**Excerpt to read**
-.-.-

# Is Colnogo sponsoring any teams for 2009??



## tschramm (May 13, 2007)

It seems like all the teams are moving away from Colnago for 2009. Is this a conscious decision by the company, dumb luck, or something else?


----------



## takmanjapan (Mar 24, 2004)

*My guess... Money*

I think the problem is that other manufacturers are willing to pony up big money for pro-tour exposure. Canyon, Focus, Scott, Ridley, etc. They have to supply product as well as a big chunk of change. Perhaps Ernesto was outbid by makers more hungry for the exposure? Giant had a history of paying a lot of money to get someone on their rides -like when Telekom switched from Pinarello's to Giant.

Takmanjapan


----------



## fabsroman (Jul 14, 2006)

Maybe Colnago is sponsoring more Taiwanese pro teams this year. LOL

I think they are still sponsoring Navigators in the US, and an article I recently read on Colnago said they were sponsoring a ton of teams this year, but I don't think it went into details on who those teams were or whether they were pro or amateur teams.


----------



## thedips (Mar 26, 2007)

welll with 2 new race inspired frames i find it very hard for them not to sponsor some team.. i think it is important for those guys to get their bikes out there and under some winners... who doesnt wanna be like their favorite rider?


----------



## elviento (Mar 24, 2002)

Is Navigators still around? Seems all media exposure is gone for Nav. 



fabsroman said:


> Maybe Colnago is sponsoring more Taiwanese pro teams this year. LOL
> 
> I think they are still sponsoring Navigators in the US, and an article I recently read on Colnago said they were sponsoring a ton of teams this year, but I don't think it went into details on who those teams were or whether they were pro or amateur teams.


----------



## nrspeed (Jan 28, 2005)

LPR for 09 is what I heard


----------



## Guest (Oct 10, 2008)

I think Navigators is no more.


----------



## fabsroman (Jul 14, 2006)

That very well might be. Rite-Aid is not sponsoring a team this year either. Seems as though a lot of sponsorship of cycling teams is being dropped.


----------



## tschramm (May 13, 2007)

nrspeed said:


> LPR for 09 is what I heard


What is going on with LPR? I thought they were riding De Rosa's. Don't they have Di luca and Pettachi? Did they pick up anyone new for 2009? I wonder if the ASO will invite them to any of their races in 2009 given their tendency to exclude teams.


----------



## dnalsaam (Dec 6, 2004)

Navigator's disappeared before the end of last season. Ed Beamon has a new team ready to ride. LPR will be riding De Rosa bikes.

There was a time when Ernesto was able to sponsor a team without a penny coming out of his pocket; but those times are gone and if you want a team to ride your bikes, you need to pony up cash, especially now as the number of sponsors ready to put out is being reduced.

-.-.-

**Dataset excerpt**
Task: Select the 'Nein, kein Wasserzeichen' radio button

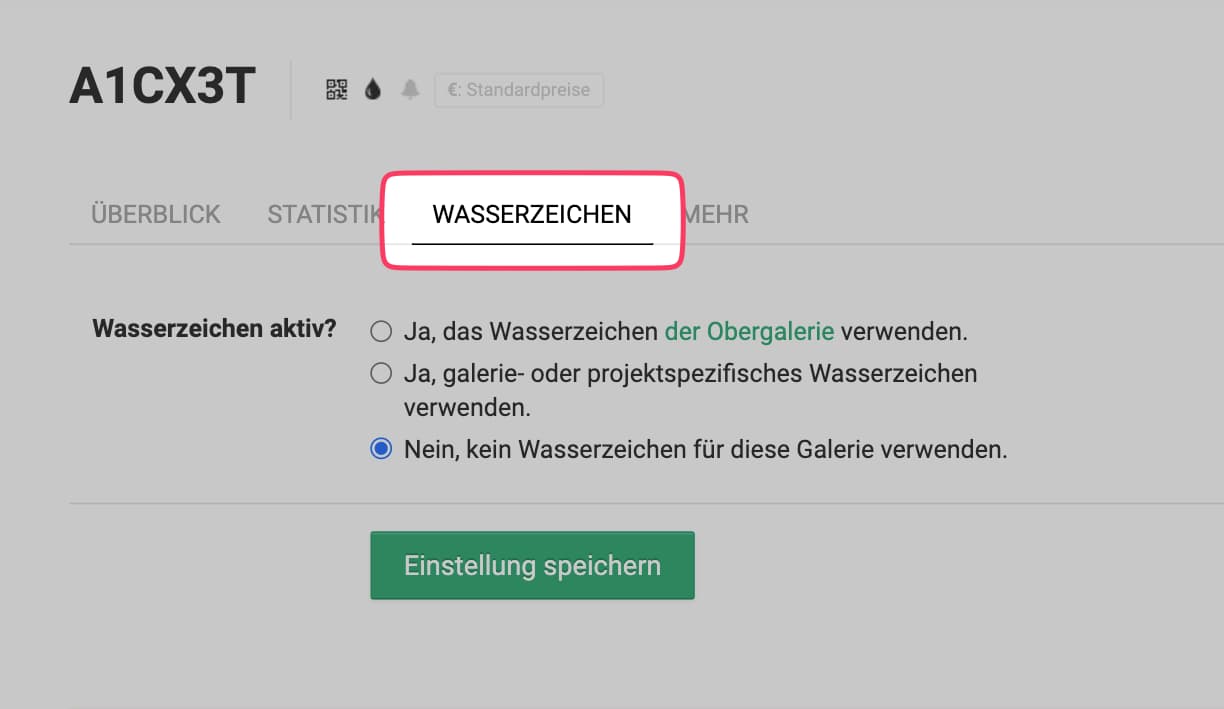Action: pos(381,450)
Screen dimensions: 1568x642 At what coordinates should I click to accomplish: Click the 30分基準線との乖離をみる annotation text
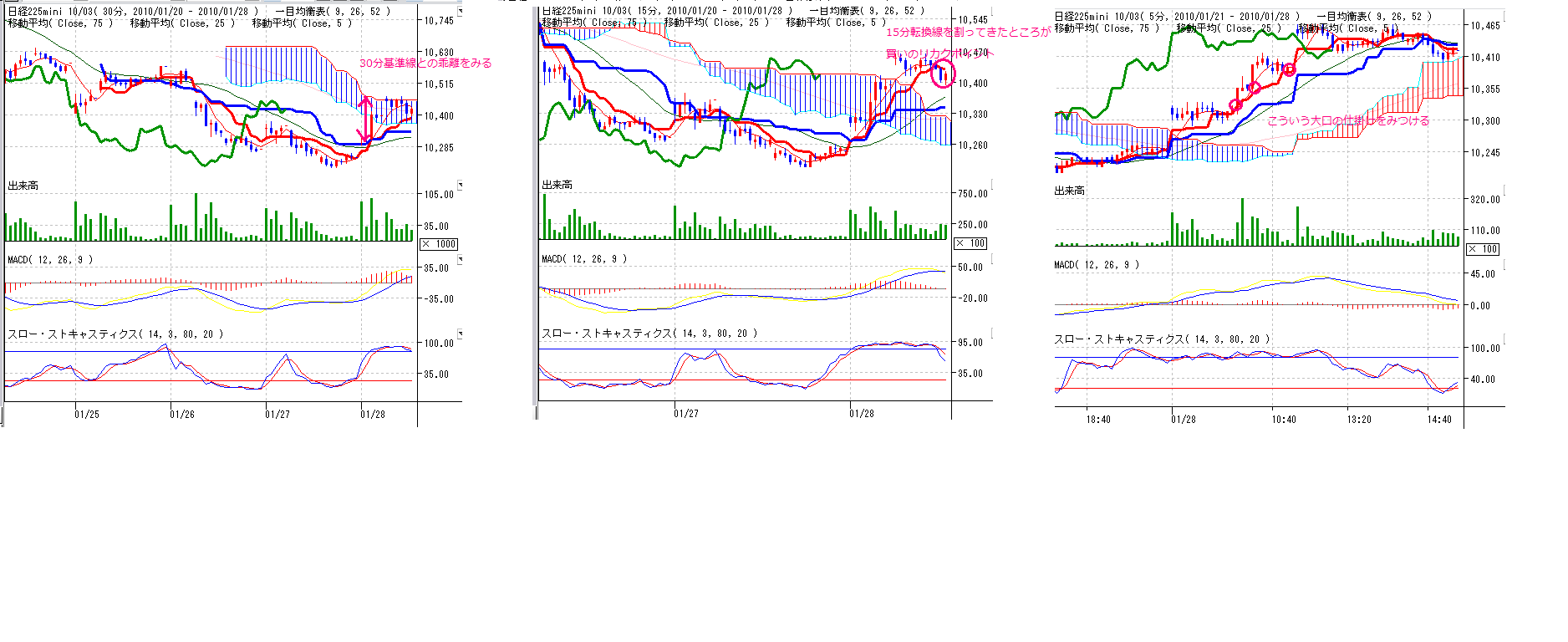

-.-.-

**Challenge A**
Could you print the part of the Colnago sponsorship thread from "welll with 2" to "gone for Nav." word for word?
**Challenge B**
Which bicycle brands are mentioned in the Colnago sponsorship thread? Name each one once.

**Finished answer A**
welll with 2 new race inspired frames i find it very hard for them not to sponsor some team.. i think it is important for those guys to get their bikes out there and under some winners... who doesnt wanna be like their favorite rider?


----------



## elviento (Mar 24, 2002)

Is Navigators still around? Seems all media exposure is gone for Nav.

**Finished answer B**
Colnago, Canyon, Focus, Scott, Ridley, Giant, Pinarello, De Rosa